▸ Exercise text:
Sunday, 12 May 2013

Working with Doctors



I've got to admit that the booklet I illustrated for the Royal College of Anaesthetists - Rees Bear has an Anaesthetic - was one of the most challenging projects I have ever worked on. But it was also one that has meant the most to me on a personal level and is certainly one that has given me an enormous sense of achievement.

Rees Bear has an Anaesthetic is part of a range of booklets for children who are about to have an operation or other procedure requiring them to be anaesthetized. I worked very closely with two Anaesthetists on this project and there were two committees involved in the decision making process. The brief was that Rees's booklet should be in picture book format for children under five years old and should inform them about anaesthesia through telling the story of a childlike character who goes to hospital for an operation. My challenge was to make sure that there would be enough information in the illustrations to answer questions young children might have about anaesthesia but not to overwhelm them with medical detail.

A couple of years before I was chosen to illustrate Rees's story I had had the experience of not knowing what to expect or how to prepare my young daughter for an operation (fortunately she was very calm on the day but I almost fainted when she went under!) so I knew how important this booklet would be, not only for children but for their families as well. 

Before I started drawing Rees there were many discussions about his story, the characters and the illustrations. We wanted to make sure that all children, whatever their background or gender, would see Rees as a character they could relate to. Using a teddy bear to represent Rees seemed perfect but then we had to decide on animals to represent other characters in his story and this was not as easy as you might think. The animals had to been instantly recognisable to children from many different backgrounds, be perceived as friendly and look like they belong together.

I was asked to keep the illustrations very simple and we all felt it important that Rees should always look confident and calm. At the top of this page you can see the front cover of the booklet and a page showing an illustration of Rees in an operating theatre being carefully monitored by an Anaesthetist.

▸ Records provided:
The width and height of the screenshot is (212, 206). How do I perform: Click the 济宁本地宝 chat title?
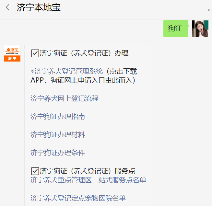point(39,7)
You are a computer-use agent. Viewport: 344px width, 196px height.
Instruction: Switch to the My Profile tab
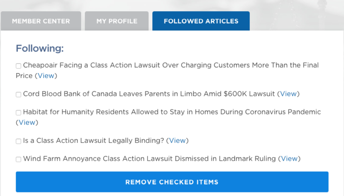click(x=117, y=21)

▸ Exercises to complete:
- A) List the requirements the blog post says the animals representing the other characters had to meet.
- B) Rewrite the part of the blog post that opens with the words "Sunday, 12 May" and closes with "sense of achievement.", replacing "booklet" with "book".
- C) Summarize the blog post in two sentences.
Rely on the blog post alone for each answer.

▸ Exercise solutions:
- A) They had to be instantly recognisable to children from many different backgrounds, be perceived as friendly, and look like they belong together.

- B)
Sunday, 12 May 2013

Working with Doctors



I've got to admit that the book I illustrated for the Royal College of Anaesthetists - Rees Bear has an Anaesthetic - was one of the most challenging projects I have ever worked on. But it was also one that has meant the most to me on a personal level and is certainly one that has given me an enormous sense of achievement.

- C) The writer illustrated Rees Bear has an Anaesthetic for the Royal College of Anaesthetists, a picture-book booklet that tells children under five about anaesthesia through the story of a teddy bear going to hospital, and calls it one of the most challenging and personally meaningful projects. Working closely with two Anaesthetists and two committees, the writer aimed to give children enough information without overwhelming them, kept the illustrations simple, and made sure Rees always looked confident and calm.